A Club-room fully furnished as for the RAF

A boys’ club in Ascot got a peace dividend in the form of new premises.

The CLB Company has gained for itself keen and generous friends in Miss Baird and Major Hay. It has had opened for its use the RAF Club-room, near the station, where a Club will be run… Not only does the Company step into a Club, but a Club-room fully furnished as for the RAF. And to crown it all, Mr Marment has placed in Major Hay’s hands a cheque for £21 as a legacy from the RAF funds.

South Ascot Parochial magazine, April 1919 (D/P186/28A/19)

Light dancing on the lawn heralds a death in action

Ralph Glyn’s cousin Niall, Duke of Argyll (1872-1949), the head of the Campbell family, wrote to his first cousin Ralph Glyn. He was known to be somewhat eccentric; this letter reveals a belief in the supernatural which helped with the sorrow of losing another cousin, Ivar Campbell.

22 Feb 1916
28 Clarges Street
Mayfair, W

My dear Ralph

I was glad to get your letter yester even. News at last about Ivar’s end, he was hit through the lungs 7th Jan and died on the 8th without gaining consciousness, it was on the 8th that the queer light dancing on the lawn appeared at Inveraray & Niky came to my room about 8 pm and told me of it and I made a note of it at the time. Within a week the fritts, though she did not see him, undoubtedly got a certain message from him to pass on to Aunt Sibell [sic] and once since then, viz last week she heard a certain thing which only Ivar could have said. He amongst other things said that as to the end he remembered nothing whatever and that he would try somehow to get through to Aunt Sib, hard as it was. But if she heard anything she would be sure to seek a cure in her pill box.

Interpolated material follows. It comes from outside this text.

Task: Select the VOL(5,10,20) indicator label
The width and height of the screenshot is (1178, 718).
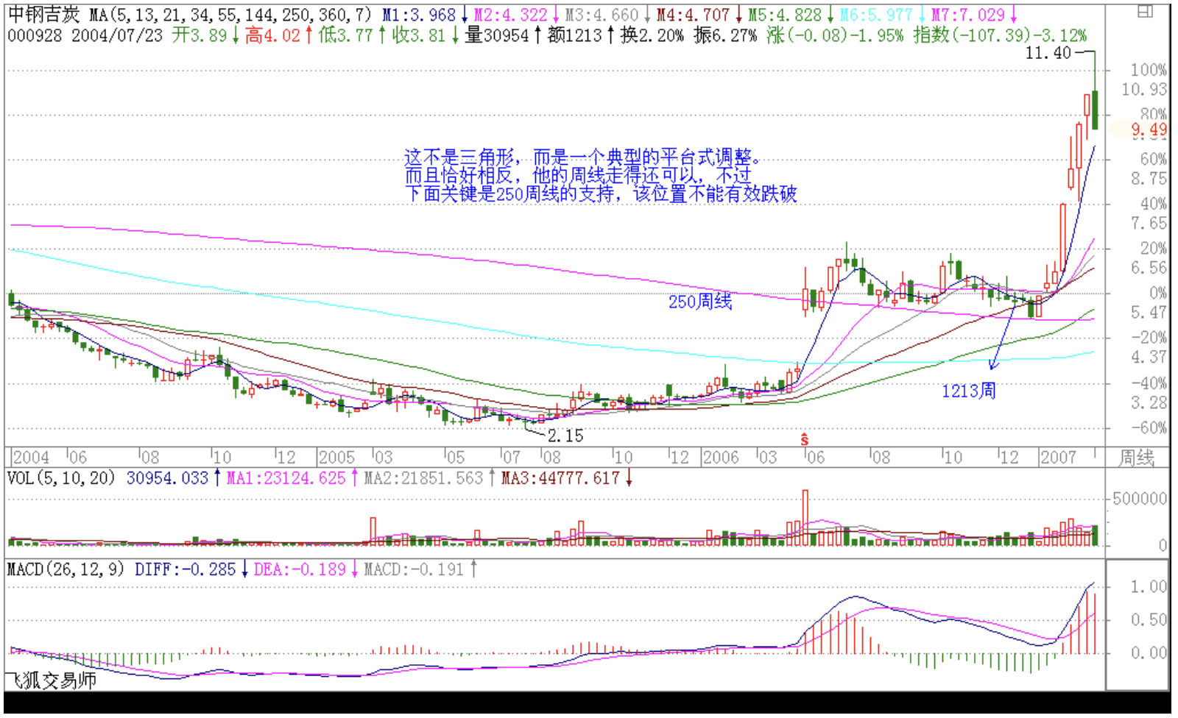Action: (x=61, y=478)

Tomorrow I am dining with French with whom I did a play etc about a week ago, and Thursday I am off to see the Argylls under Douglas Baird in France and have just been getting the passes etc. Nicky got to Coombe last Sunday morning. No express trains from Stirling now and it took her 23 hours…

Rutland gave me an account of the bomb within ¼ mile of Belvoir which fell in a field. The Granbys were honeymooning there which made His Grace deem is specially impudent…

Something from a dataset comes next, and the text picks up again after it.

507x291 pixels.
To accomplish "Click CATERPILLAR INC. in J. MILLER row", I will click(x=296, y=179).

I went to the opening of the HL [House of Lords] and heard Kitchener then and once since on the Air question. Victor Devonshire told me his younger children heard the Derbyshire bombs from Chatsworth. At Walmer a few days ago our airmen set up and fired merrily on each other, next the anti aircraft guns fired on both of them, and then knocked off the top of the church steeple and hurt some men in a barracks. The enemy were against the men & got away & most of our officers were feeding 2 miles away. A real Bedlam.

Oswald is in Egypt so you may meet him. He was off from London just before I got south.

I saw the D. of Atholl the other day, he snored somewhat and his neighbours had to bump his bench, he seemed cheerful, did not mention Geordie but said Bardie was in Egypt.

Erzeroum [sic] fell since your letter was written I expect as your date is the 4th of February.

London is more pitch dark than ever. I watched the Green Park Gun practice at 6.30 last night.